En janvier 1968, à La Havane, Alain Robbe-Grillet participe à un congrès international d’intellectuels, dont la résolution finale lance cette profession de foi : « C’est à Cuba et par le mouvement de la révolution cubaine que l’exigence communiste a retrouvé, en même temps qu’un centre vivant, sa puissance d’avenir. » Deux ans plus tard, aux belles heures du progressisme chrétien, La Croix dépeint Fidel Castro en saint de vitrail : « Depuis qu’il est à la tête du pays, il n’a pas perdu cette passion d’écouter : on peut l’interrompre, le critiquer. » (29 juillet 1970).

A la même époque, les Cubains surnommaient le Département de la sécurité d’Etat (DES) « la Gestapo rouge ». En 1980, la police politique construira un centre de détention doté de cellules à très hautes ou très basses températures. Les détenus, nus, coupés du monde extérieur, alternativement soumis au chaud ou au froid, y étaient réveillés toutes les vingt ou trente minutes. Dans une autre prison, on les laissait mourir de faim. Ailleurs encore, les internés politiques avaient trouvé la parade pour n’être pas violés par les droit- commun : s’enduire de leurs excréments.

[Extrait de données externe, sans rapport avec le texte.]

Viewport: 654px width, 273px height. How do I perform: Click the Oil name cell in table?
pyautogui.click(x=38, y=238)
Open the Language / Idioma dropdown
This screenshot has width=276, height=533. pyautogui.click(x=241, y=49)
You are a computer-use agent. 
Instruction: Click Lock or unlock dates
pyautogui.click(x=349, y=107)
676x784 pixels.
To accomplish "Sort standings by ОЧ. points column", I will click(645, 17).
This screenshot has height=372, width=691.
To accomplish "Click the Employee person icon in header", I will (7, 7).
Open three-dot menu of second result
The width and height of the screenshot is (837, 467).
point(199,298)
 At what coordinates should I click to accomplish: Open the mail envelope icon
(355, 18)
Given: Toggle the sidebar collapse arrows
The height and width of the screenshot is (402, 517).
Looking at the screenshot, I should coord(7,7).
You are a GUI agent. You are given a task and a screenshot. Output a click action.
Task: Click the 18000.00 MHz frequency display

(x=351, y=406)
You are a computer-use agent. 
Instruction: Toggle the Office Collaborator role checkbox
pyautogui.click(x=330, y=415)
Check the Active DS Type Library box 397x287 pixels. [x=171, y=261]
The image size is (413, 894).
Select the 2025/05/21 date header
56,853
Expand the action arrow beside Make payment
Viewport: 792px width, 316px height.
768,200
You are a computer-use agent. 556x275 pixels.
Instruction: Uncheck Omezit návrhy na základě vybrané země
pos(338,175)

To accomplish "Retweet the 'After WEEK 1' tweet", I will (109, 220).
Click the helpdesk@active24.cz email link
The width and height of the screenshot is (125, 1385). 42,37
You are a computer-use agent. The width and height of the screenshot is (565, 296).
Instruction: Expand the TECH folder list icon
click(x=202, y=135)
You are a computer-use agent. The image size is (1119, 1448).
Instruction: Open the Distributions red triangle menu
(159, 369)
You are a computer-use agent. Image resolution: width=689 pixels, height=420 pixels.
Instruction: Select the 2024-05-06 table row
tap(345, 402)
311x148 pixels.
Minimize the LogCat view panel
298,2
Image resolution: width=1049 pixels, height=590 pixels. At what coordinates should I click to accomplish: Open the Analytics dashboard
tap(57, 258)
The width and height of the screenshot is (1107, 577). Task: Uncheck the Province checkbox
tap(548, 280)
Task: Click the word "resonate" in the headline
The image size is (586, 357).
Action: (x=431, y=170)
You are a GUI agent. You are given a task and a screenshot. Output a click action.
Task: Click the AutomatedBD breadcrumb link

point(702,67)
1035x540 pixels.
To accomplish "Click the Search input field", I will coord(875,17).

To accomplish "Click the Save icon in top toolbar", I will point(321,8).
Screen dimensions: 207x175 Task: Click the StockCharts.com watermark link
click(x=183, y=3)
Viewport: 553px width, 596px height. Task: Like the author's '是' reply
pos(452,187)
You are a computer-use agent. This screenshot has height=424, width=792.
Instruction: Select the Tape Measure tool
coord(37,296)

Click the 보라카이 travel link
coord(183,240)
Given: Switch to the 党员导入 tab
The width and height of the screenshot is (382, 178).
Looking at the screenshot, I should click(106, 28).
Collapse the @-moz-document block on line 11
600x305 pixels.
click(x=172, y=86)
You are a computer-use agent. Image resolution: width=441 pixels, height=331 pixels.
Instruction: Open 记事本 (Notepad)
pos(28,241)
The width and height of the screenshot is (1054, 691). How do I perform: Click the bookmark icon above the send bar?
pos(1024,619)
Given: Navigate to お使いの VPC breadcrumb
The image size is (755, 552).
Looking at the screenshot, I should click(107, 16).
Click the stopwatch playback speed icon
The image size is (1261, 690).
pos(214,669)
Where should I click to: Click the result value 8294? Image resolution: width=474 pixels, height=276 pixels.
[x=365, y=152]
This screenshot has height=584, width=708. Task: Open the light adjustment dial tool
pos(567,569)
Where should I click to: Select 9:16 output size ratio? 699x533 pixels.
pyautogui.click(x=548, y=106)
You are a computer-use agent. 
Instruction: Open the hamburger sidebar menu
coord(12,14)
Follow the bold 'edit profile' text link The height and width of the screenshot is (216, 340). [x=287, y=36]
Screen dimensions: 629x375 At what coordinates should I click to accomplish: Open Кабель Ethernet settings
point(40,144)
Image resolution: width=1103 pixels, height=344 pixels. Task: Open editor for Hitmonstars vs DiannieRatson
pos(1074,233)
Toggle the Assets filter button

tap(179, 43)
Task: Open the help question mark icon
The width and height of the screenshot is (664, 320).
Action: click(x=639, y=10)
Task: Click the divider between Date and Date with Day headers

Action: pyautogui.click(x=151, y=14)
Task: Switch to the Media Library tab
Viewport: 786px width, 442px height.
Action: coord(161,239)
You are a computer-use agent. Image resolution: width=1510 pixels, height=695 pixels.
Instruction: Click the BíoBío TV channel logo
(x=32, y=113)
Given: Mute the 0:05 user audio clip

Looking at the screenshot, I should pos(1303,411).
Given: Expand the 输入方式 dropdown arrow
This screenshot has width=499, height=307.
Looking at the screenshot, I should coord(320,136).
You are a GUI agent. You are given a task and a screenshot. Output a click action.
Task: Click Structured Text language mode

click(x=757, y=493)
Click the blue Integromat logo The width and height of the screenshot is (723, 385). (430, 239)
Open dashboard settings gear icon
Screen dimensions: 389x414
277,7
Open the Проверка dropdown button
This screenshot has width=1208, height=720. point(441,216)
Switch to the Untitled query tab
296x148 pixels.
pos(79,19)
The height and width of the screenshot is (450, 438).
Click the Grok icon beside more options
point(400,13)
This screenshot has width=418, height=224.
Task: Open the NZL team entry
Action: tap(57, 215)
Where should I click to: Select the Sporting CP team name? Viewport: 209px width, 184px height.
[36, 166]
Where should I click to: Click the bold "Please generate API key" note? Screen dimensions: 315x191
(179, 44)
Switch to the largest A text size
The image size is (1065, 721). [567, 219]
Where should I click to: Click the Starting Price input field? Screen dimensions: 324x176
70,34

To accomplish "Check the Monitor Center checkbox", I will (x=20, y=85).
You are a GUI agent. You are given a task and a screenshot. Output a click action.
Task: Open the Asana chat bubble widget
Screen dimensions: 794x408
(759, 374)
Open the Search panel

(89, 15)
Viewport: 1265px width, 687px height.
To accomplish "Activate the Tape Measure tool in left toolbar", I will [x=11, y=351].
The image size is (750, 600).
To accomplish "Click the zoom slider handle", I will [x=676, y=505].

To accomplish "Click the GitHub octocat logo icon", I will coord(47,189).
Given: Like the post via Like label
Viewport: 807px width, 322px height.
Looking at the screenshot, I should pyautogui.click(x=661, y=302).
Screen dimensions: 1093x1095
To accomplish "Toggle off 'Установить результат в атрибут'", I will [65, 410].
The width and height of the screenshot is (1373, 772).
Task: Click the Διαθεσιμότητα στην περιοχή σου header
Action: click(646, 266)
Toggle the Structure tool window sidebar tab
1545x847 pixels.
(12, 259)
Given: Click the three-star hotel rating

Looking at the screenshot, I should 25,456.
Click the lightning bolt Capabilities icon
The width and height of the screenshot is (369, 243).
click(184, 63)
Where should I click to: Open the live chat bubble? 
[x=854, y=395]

En Occident, aujourd’hui, les posters de Castro et de Che Guevara sont en vente n’importe où. A Paris, il est des repentances qui se font attendre.

Jean Sévillia

(1) Serge Raffy, Castro l’infidèle, Fayard, 2003. (2) Huber Matos, Et la nuit est tombée. De la révolution victorieuse aux bagnes cubains, Les Belles Lettres, 2006. (3) Jacobo Machover, La Face cachée du Che, Buchest-Chastel, 2007. (4) François Hourmant, Au pays de l’avenir radieux. Voyages des intellectuels français en URSS, à Cuba et en Chine populaire, Aubier, 2000. (5) Henri Alleg, Victorieuse Cuba, Editions de Minuit, 1963. (6) Cité par Hervé Hamon et Patrick Rotman, Génération, t. 1 : Les Années de rêve, Seuil, 1987.